そこで1993年に創設したメディア事業部が当たった。1994年にパズル誌「クロスワードパクロス」を創刊。のちに英国「ザ・タイムズ」紙にパズル問題を提供するようにもなった。2003年にはiモードに「懸賞パズルパクロス」開設するなど、モバイル・webコンテンツへ進出し、時代とともに進化。現在は総合エンターテインメントへと展開を広げている。
2011年に開設したSNSサイト「I-SKY」では、HKT48のカードゲームや、韓流アイドルのチャン・グンソクやジェジュンが登場する恋愛ゲームなどを配信。(「HKT48 栄光のラビリンス」「チャン・グンソクときめきLoveストーリー」「Myダーリン♥ジェジュン」)。ゲームアプリ「乃木坂46リズムフェスティバル」もリリース。2015年には音楽プロデューサーの秋元康をコンセプターに起用したブランドを立ち上げたりもしていた。
2014年3月に青山学院大学のはす向かい、国連大学の並びの一等地(東京都渋谷区渋谷1丁目)に地上13階、地下1階の新社屋を開設できたのも、この多角化経営によるものだ。萩島社長は「人こそ会社の宝」といい、「本社はプロフィットセンター」と呼んでいた。人材の育成・獲得のための設備投資であり、エンジニアを含めた優秀な人材を集めやすい、ブランディングにも寄与すると考えていた。
グループでは、教育事業にも力を入れた。2004年に創業した保育園「アンジェリカ」は、農園、食育、絵本、英語、リズム(音楽)にこだわり、自尊、協調、自立、創造の心を育てる良質な保育園として広がり、2016年に双日グループに全株式を譲渡した際には東京23区内で15カ所を展開する評判の保育園となっていた。

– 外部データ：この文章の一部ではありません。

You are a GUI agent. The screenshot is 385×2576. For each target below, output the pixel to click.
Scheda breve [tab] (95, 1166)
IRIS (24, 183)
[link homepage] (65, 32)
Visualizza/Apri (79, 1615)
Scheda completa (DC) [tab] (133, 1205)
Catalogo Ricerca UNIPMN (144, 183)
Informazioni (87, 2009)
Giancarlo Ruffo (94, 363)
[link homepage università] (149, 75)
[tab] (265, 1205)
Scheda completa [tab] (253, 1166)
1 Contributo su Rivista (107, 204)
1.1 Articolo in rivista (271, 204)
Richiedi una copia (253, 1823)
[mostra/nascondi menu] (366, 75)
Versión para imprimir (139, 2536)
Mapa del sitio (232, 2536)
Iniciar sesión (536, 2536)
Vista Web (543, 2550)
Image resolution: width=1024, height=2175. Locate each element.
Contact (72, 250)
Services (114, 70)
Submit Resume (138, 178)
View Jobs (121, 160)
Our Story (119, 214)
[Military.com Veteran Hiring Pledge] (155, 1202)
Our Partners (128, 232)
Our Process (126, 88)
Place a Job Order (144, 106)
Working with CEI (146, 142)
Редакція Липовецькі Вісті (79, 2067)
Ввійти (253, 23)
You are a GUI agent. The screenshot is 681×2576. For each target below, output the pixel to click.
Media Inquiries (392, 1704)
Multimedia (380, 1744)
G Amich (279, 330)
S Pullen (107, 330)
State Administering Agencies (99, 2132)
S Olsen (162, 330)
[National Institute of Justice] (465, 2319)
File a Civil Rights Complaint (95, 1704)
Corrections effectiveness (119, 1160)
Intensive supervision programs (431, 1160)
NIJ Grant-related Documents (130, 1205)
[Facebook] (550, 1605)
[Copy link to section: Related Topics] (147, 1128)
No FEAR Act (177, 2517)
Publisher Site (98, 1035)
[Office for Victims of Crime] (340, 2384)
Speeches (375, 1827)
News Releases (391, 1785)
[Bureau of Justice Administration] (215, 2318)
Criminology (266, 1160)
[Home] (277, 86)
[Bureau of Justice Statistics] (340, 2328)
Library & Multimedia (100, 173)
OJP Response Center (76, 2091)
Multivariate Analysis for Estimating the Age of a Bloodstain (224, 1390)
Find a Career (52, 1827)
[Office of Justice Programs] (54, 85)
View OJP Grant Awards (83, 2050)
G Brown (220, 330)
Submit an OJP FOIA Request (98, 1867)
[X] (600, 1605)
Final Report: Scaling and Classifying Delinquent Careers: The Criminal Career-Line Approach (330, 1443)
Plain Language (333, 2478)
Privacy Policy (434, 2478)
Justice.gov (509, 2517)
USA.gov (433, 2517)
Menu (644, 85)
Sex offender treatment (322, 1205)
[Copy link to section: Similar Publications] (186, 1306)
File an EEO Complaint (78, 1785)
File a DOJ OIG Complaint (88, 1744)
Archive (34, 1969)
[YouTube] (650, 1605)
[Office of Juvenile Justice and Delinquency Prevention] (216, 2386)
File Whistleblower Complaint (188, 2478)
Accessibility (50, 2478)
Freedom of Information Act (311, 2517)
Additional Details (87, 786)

また、2010年には、日本への留学を希望する外国人向けの日本語学校「東京育英日本語学院」を設立し、理事長に就任。東南アジアをはじめ、世界各国と取引をする中で、国際的に通用する人材の必要性を実感し、有力な人材の輩出に尽力した。
他にユニークなのは劇場運営だ。2012年から渋谷区の国立代々木競技場の旧・渋谷マッスルシアターをアイアシアター・トーキョーとして運営。オリンピックを控え、2018年に閉鎖する一方で、2019年には新神戸オリエンタル劇場を引き継ぎ、AiiA 2.5 Theater Kobeをオープンしている。
もう一つ、2017年に買収した貸し切りバスやナイトライナーなどを手がける東京富士交通がある。バスの車体や配布物などをプラットフォームとして、広告事業も展開していた。さらにかつては銀座でクラブにも投資をしていた。
2021年は創立50周年、「ルーニィ」の40周年という記念の年であったが、2018年ごろから癌を患っていたが、これは克服したものの、6月24日に急死した。アイア社長の後任には菊地景子専務が昇格し、遺志を引き継ぐ。9月中旬に「お別れの会」を予定している。
商才に溢れた稀代の実業家の冥福を祈る。